Gubernur NTB Serukan Hukuman Maksimal bagi Pelaku Pencabulan Santriwati di Lombok Barat

Gubernur Nusa Tenggara Barat (NTB), Lalu Muhamad Iqbal, dengan tegas menyerukan penerapan hukuman seberat-beratnya bagi pelaku pelecehan seksual terhadap santriwati. Seruan ini muncul setelah pertemuannya dengan sejumlah santriwati yang menjadi korban pencabulan oleh oknum pimpinan yayasan di sebuah pondok pesantren di wilayah Lombok Barat.

"Siapapun yang terbukti melakukan pelecehan seksual, harus menghadapi konsekuensi hukum yang paling berat," ujar Iqbal di Mataram, menekankan pentingnya efek jera dalam penegakan hukum. Gubernur meyakini bahwa hukuman yang tegas akan menjadi pesan kuat untuk mencegah terulangnya kasus serupa di masa depan. "Jika hukumannya ringan, hal ini akan menjadi preseden buruk dan merusak upaya pencegahan pelecehan seksual di kemudian hari."

Iqbal juga menegaskan bahwa tindakan pencabulan tersebut adalah perbuatan oknum dan tidak mencerminkan citra seluruh institusi pondok pesantren. Ia meminta masyarakat untuk tidak menggeneralisasi kasus ini sebagai masalah pesantren secara keseluruhan. "Pelaku kejahatan seksual bisa berada di mana saja. Jangan sampai kasus ini mencoreng nama baik pesantren, karena ini murni perbuatan individu yang tidak bertanggung jawab."

Perlindungan terhadap korban menjadi fokus utama dalam penanganan kasus ini. Gubernur Iqbal menekankan pentingnya menjaga identitas dan privasi para korban agar mereka tidak mengalami trauma yang lebih mendalam. Pemerintah Provinsi NTB berkomitmen untuk memberikan pendampingan psikologis dari tenaga profesional klinis guna membantu proses pemulihan trauma para korban.

Sementara itu, Ketua Lembaga Perlindungan Anak (LPA) Mataram, Joko Jumadi, mendesak aparat penegak hukum untuk menerapkan Undang-Undang Perlindungan Anak secara maksimal dalam kasus ini. LPA Mataram mendorong penerapan pasal 81 ayat 5 dan pasal 82 ayat 4 UU Perlindungan Anak, yang memungkinkan pelaku diancam dengan pidana maksimal, termasuk pidana mati atau pidana seumur hidup, seperti yang pernah terjadi dalam kasus serupa di Jawa Barat.

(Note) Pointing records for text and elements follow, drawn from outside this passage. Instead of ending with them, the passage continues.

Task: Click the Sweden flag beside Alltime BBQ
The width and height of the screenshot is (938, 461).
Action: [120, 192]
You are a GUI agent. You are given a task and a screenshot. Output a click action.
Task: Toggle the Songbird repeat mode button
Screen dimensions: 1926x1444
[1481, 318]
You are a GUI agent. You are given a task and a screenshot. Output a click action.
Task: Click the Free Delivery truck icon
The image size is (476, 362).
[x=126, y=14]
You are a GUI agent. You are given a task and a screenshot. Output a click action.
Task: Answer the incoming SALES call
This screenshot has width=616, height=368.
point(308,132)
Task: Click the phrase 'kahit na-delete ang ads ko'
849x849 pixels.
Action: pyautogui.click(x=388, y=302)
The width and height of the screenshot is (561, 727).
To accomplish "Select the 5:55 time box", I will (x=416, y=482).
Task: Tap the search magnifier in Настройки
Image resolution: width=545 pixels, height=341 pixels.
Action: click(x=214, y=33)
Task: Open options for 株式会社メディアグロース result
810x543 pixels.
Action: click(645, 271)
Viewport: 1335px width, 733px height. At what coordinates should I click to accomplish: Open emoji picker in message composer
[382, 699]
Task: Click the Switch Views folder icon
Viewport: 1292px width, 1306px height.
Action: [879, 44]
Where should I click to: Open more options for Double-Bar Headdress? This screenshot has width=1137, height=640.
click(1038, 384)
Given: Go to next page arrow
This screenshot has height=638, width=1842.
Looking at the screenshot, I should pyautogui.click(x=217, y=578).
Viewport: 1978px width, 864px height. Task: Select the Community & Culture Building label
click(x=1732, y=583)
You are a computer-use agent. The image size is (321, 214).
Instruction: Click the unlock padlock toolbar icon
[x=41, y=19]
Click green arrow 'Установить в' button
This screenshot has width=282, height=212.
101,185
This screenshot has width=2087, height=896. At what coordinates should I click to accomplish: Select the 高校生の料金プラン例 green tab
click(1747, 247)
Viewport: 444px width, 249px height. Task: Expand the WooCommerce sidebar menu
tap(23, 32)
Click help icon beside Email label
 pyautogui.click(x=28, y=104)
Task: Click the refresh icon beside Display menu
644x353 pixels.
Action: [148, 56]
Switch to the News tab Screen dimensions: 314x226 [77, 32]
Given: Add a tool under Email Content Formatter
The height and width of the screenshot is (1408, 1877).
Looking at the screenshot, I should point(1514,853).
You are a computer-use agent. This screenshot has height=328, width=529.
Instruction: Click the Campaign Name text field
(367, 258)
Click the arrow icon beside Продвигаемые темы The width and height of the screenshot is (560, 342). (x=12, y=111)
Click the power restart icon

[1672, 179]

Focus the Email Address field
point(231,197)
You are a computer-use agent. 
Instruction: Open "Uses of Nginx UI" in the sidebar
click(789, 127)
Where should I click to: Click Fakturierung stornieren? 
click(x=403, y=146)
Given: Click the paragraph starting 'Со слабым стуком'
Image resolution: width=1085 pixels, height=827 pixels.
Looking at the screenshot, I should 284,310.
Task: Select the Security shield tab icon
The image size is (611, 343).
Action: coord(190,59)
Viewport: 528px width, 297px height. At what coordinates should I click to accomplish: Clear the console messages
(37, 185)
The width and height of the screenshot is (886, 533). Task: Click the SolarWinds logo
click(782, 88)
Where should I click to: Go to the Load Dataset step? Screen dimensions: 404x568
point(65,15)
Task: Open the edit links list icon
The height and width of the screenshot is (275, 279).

Kasus ini terungkap setelah Koalisi Stop Kekerasan Seksual NTB mengidentifikasi sekitar 22 alumni santriwati yang menjadi korban pencabulan dan persetubuhan yang diduga dilakukan oleh oknum ketua yayasan pondok pesantren. Sembilan orang korban, yang merupakan alumni tahun 2016-2023 dan masih di bawah umur saat kejadian, telah melaporkan kasus ini kepada pihak kepolisian.

Sebelumnya, AF, pimpinan yayasan pondok pesantren tersebut, dilaporkan ke polisi atas dugaan pencabulan dan persetubuhan terhadap santriwati. Kasus ini mencuat setelah para korban membahas film serial Malaysia berjudul Bidaah (Walid) dalam sebuah grup alumni, yang kemudian memicu keberanian mereka untuk mengungkap pengalaman pahit tersebut.